> **Provided data**
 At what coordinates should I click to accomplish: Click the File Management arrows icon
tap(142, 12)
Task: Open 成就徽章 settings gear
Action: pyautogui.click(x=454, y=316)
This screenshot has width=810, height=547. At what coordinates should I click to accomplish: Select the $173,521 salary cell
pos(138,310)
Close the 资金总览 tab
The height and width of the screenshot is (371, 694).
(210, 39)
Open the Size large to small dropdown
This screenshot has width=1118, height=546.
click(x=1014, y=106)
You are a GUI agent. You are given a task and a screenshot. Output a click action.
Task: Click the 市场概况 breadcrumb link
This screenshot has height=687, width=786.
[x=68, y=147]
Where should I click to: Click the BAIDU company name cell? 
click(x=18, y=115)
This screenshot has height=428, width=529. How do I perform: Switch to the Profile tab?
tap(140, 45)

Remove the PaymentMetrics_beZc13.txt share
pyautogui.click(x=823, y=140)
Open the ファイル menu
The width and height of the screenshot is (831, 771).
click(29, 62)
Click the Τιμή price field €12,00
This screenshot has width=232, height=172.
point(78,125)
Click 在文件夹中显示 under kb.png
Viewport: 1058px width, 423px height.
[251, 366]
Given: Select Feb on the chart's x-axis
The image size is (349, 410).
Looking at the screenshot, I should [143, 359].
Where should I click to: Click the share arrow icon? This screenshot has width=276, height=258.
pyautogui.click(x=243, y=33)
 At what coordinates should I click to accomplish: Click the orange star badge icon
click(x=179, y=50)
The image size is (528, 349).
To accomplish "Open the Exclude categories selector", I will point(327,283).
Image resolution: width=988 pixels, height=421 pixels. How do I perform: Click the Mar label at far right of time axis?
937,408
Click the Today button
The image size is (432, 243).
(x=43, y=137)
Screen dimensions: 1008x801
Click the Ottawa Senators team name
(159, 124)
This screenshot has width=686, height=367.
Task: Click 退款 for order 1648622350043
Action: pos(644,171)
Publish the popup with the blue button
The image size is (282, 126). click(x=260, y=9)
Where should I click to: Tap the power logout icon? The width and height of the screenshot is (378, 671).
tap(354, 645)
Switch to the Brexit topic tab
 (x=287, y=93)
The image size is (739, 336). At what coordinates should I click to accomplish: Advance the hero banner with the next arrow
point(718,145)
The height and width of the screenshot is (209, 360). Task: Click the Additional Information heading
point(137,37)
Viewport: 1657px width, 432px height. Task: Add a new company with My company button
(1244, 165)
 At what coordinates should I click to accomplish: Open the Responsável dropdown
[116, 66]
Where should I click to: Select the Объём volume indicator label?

> **Task to carry out**
Reproduce the listing above verbatim, from first line to last.

> **Answer space**
 At what coordinates should I click to accomplish: Click the File Management arrows icon
tap(142, 12)
Task: Open 成就徽章 settings gear
Action: pyautogui.click(x=454, y=316)
This screenshot has width=810, height=547. At what coordinates should I click to accomplish: Select the $173,521 salary cell
pos(138,310)
Close the 资金总览 tab
The height and width of the screenshot is (371, 694).
(210, 39)
Open the Size large to small dropdown
This screenshot has width=1118, height=546.
click(x=1014, y=106)
You are a GUI agent. You are given a task and a screenshot. Output a click action.
Task: Click the 市场概况 breadcrumb link
This screenshot has height=687, width=786.
[x=68, y=147]
Where should I click to: Click the BAIDU company name cell? 
click(x=18, y=115)
This screenshot has height=428, width=529. How do I perform: Switch to the Profile tab?
tap(140, 45)

Remove the PaymentMetrics_beZc13.txt share
pyautogui.click(x=823, y=140)
Open the ファイル menu
The width and height of the screenshot is (831, 771).
click(29, 62)
Click the Τιμή price field €12,00
This screenshot has width=232, height=172.
point(78,125)
Click 在文件夹中显示 under kb.png
Viewport: 1058px width, 423px height.
[251, 366]
Given: Select Feb on the chart's x-axis
The image size is (349, 410).
Looking at the screenshot, I should [143, 359].
Where should I click to: Click the share arrow icon? This screenshot has width=276, height=258.
pyautogui.click(x=243, y=33)
 At what coordinates should I click to accomplish: Click the orange star badge icon
click(x=179, y=50)
The image size is (528, 349).
To accomplish "Open the Exclude categories selector", I will point(327,283).
Image resolution: width=988 pixels, height=421 pixels. How do I perform: Click the Mar label at far right of time axis?
937,408
Click the Today button
The image size is (432, 243).
(x=43, y=137)
Screen dimensions: 1008x801
Click the Ottawa Senators team name
(159, 124)
This screenshot has width=686, height=367.
Task: Click 退款 for order 1648622350043
Action: pos(644,171)
Publish the popup with the blue button
The image size is (282, 126). click(x=260, y=9)
Where should I click to: Tap the power logout icon? The width and height of the screenshot is (378, 671).
tap(354, 645)
Switch to the Brexit topic tab
 (x=287, y=93)
The image size is (739, 336). At what coordinates should I click to accomplish: Advance the hero banner with the next arrow
point(718,145)
The height and width of the screenshot is (209, 360). Task: Click the Additional Information heading
point(137,37)
Viewport: 1657px width, 432px height. Task: Add a new company with My company button
(1244, 165)
 At what coordinates should I click to accomplish: Open the Responsável dropdown
[116, 66]
Where should I click to: Select the Объём volume indicator label?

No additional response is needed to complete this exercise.